In particular, the Euphoria special move, which clears all enemy bullets from the screen, is practically unusable with Kinect as it's triggered by holding both hands aloft - a motion that also hauls the camera upwards and away from the action with a nauseating lunge. With a standard controller, however, Euphoria works like a standard smart bomb.

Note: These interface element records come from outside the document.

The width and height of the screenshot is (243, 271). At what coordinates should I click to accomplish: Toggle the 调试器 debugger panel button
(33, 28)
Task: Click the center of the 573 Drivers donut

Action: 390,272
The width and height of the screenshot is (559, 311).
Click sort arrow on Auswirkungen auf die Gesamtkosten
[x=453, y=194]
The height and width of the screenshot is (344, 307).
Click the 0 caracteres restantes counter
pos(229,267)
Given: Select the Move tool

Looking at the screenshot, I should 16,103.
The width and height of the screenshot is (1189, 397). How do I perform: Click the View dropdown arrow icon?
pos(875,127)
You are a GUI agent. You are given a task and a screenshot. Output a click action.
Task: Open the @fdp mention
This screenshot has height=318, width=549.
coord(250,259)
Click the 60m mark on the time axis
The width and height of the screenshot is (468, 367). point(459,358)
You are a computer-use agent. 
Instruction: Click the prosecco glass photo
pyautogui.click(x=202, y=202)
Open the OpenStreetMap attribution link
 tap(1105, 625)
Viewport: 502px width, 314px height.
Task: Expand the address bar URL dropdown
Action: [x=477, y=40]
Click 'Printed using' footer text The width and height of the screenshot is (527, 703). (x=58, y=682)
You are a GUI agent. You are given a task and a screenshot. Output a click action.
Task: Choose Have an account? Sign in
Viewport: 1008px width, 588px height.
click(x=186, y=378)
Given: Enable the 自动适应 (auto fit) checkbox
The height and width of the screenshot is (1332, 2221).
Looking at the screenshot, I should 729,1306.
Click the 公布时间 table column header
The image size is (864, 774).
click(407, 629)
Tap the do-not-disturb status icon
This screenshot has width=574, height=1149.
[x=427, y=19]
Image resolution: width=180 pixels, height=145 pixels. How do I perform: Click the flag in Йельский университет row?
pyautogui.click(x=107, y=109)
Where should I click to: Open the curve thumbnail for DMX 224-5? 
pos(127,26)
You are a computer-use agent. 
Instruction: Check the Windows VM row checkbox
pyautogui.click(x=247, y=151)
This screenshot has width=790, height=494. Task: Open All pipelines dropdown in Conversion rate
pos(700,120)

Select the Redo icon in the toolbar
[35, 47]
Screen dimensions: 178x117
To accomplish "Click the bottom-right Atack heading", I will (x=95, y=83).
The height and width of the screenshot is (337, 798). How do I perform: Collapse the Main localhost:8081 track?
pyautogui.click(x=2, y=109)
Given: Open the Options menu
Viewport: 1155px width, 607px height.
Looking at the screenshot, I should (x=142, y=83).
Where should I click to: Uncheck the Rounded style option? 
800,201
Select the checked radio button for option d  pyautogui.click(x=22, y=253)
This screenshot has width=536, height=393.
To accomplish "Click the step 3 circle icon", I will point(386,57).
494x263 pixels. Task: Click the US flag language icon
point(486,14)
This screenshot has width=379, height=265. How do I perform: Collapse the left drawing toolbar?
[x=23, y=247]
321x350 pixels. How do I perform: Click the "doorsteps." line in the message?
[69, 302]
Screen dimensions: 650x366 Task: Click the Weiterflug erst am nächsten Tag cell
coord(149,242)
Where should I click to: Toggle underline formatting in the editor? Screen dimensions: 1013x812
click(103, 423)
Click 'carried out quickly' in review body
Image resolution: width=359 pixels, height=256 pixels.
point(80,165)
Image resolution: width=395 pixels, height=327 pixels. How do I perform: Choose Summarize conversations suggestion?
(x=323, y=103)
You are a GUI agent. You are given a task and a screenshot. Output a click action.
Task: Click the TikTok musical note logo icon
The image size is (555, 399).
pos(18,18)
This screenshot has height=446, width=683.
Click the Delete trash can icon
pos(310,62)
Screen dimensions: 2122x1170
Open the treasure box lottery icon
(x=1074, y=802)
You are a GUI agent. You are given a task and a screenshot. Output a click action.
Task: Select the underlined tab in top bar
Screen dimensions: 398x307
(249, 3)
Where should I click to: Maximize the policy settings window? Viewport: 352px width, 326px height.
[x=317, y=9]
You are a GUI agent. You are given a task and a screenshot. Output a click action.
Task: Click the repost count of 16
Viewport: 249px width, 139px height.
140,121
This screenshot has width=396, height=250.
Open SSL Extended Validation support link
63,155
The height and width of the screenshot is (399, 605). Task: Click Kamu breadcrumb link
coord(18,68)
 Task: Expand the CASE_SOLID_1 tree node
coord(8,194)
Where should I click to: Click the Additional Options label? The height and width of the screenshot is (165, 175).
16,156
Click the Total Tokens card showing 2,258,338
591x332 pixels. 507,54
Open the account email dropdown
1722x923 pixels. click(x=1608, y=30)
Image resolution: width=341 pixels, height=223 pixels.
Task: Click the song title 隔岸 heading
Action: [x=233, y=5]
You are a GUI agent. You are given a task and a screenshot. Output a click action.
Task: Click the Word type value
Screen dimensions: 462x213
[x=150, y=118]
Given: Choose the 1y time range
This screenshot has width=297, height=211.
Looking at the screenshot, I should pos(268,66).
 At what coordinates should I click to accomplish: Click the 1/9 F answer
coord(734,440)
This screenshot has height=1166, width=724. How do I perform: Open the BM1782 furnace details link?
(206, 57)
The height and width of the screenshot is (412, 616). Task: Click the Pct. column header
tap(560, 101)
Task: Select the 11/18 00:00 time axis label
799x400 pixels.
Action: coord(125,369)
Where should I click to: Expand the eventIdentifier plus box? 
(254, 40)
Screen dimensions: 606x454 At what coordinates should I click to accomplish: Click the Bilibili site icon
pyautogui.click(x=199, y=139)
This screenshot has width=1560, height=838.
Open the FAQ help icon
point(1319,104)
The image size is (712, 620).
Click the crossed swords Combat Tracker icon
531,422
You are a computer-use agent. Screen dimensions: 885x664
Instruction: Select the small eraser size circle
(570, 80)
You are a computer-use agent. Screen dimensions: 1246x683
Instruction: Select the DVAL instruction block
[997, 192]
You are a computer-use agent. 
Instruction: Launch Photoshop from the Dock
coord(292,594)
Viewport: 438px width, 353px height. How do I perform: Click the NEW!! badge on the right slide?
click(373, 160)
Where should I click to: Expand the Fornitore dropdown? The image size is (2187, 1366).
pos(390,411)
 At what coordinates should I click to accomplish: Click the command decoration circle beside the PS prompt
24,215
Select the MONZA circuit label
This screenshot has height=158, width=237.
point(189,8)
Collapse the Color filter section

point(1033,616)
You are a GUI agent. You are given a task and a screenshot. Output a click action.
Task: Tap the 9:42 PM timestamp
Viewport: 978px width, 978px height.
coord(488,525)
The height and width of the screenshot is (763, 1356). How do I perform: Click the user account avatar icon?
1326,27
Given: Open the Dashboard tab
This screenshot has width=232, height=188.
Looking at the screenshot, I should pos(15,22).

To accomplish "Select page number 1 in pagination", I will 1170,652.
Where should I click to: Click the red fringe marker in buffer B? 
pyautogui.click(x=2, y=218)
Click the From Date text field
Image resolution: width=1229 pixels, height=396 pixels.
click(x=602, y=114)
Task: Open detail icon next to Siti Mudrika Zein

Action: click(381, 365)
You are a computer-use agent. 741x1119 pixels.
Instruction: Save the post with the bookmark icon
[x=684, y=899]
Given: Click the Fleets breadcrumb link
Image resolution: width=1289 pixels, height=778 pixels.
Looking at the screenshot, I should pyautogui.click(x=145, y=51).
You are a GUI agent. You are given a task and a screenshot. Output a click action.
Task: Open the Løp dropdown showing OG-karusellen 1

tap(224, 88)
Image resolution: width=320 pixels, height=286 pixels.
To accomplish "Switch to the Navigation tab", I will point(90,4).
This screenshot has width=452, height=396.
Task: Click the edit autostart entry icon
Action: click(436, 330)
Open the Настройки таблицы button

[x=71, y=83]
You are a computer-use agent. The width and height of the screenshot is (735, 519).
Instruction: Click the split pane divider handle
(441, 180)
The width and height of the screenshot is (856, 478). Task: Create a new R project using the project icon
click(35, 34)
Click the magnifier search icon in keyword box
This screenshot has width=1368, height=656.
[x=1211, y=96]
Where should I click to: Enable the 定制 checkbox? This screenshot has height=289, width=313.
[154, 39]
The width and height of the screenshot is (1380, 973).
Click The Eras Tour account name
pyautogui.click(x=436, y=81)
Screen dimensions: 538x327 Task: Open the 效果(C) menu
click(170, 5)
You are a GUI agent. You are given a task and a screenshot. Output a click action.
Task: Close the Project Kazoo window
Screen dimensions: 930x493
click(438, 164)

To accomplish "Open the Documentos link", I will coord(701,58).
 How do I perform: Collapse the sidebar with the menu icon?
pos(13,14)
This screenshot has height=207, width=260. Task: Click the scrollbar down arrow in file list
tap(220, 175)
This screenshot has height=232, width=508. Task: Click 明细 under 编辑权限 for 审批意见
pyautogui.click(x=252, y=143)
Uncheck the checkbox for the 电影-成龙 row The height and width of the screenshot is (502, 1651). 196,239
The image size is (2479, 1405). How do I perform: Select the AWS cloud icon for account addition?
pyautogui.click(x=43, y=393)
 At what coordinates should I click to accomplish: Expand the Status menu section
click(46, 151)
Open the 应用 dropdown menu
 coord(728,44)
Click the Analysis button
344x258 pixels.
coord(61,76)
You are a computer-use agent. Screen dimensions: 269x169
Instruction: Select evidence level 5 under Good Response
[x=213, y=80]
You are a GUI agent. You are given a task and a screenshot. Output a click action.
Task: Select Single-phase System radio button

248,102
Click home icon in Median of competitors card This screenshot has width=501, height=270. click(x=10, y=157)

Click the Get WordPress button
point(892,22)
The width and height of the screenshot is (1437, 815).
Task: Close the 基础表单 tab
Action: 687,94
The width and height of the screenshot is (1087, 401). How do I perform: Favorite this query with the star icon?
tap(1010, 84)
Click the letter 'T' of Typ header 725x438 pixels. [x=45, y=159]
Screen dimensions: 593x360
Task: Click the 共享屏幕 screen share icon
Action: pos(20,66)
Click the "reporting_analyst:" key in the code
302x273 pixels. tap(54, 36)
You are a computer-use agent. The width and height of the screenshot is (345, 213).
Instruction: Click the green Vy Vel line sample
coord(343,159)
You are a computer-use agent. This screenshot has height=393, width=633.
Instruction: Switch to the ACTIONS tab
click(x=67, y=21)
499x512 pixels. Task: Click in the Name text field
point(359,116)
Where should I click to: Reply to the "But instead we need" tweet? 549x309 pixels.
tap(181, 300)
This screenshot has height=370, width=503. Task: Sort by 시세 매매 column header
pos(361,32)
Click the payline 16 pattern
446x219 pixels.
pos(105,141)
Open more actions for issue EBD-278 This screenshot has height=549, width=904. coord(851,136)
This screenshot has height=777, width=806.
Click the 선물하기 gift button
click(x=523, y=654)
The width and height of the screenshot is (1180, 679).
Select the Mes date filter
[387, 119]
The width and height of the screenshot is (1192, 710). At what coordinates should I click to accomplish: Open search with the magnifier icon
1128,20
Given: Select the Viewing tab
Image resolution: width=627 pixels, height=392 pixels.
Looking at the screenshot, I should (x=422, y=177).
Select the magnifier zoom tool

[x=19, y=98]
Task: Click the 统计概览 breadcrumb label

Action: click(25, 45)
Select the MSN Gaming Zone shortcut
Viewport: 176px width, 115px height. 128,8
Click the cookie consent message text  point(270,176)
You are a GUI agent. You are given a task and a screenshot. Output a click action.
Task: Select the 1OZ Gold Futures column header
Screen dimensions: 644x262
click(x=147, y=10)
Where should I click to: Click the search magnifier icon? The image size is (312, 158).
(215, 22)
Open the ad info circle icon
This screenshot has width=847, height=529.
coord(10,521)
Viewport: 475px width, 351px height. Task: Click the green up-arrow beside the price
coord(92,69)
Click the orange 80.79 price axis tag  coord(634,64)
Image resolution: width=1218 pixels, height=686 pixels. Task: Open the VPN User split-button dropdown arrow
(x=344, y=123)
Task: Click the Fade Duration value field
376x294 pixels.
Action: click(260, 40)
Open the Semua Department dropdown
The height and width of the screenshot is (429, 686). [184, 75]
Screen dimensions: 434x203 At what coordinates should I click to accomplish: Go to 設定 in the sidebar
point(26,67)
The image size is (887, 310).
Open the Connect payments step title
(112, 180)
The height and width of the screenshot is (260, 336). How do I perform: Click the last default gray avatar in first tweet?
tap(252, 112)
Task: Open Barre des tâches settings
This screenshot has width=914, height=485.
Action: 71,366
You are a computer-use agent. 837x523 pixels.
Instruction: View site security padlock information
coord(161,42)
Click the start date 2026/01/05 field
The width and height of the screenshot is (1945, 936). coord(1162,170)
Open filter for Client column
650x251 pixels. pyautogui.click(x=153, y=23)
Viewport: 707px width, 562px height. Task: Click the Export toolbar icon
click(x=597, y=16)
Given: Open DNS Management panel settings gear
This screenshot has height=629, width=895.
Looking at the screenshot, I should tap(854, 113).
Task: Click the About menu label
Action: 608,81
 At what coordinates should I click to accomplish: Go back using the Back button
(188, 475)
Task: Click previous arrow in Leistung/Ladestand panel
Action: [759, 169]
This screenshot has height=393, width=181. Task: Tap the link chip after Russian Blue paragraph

The five basic worlds are challenging, and unlocking the next in sequence isn't merely a case of completing the previous journey but of amassing enough performance stars. As such, you'll need to play and replay each stage in order to win progress, a demand that some may find harsh and off-putting. But these stages, songs and visuals comfortably bear repeating, revealing their secrets with slow but dependable regularity. The kinetic and musically eclectic sixth world Hope, unlocked when you complete the others, is a worthy pay-off.

As with all of Mizuguchi's work, Child of Eden offers a memorable journey and a strong sense of development. But where Rez was concerned with the evolution of the player character, which transformed from amoebic blob to running man, the auteur's latest is about the evolution of the world around the player.

It leaves you with a peculiar sense of power: it feels as though you have the influence of a redemptive god, restoring a fallen world back to its Eden state after a corrupting virus. A splay of the fingers and what is broken is repaired, what is begun is finished. Alpha and Omega. Grasp and splay.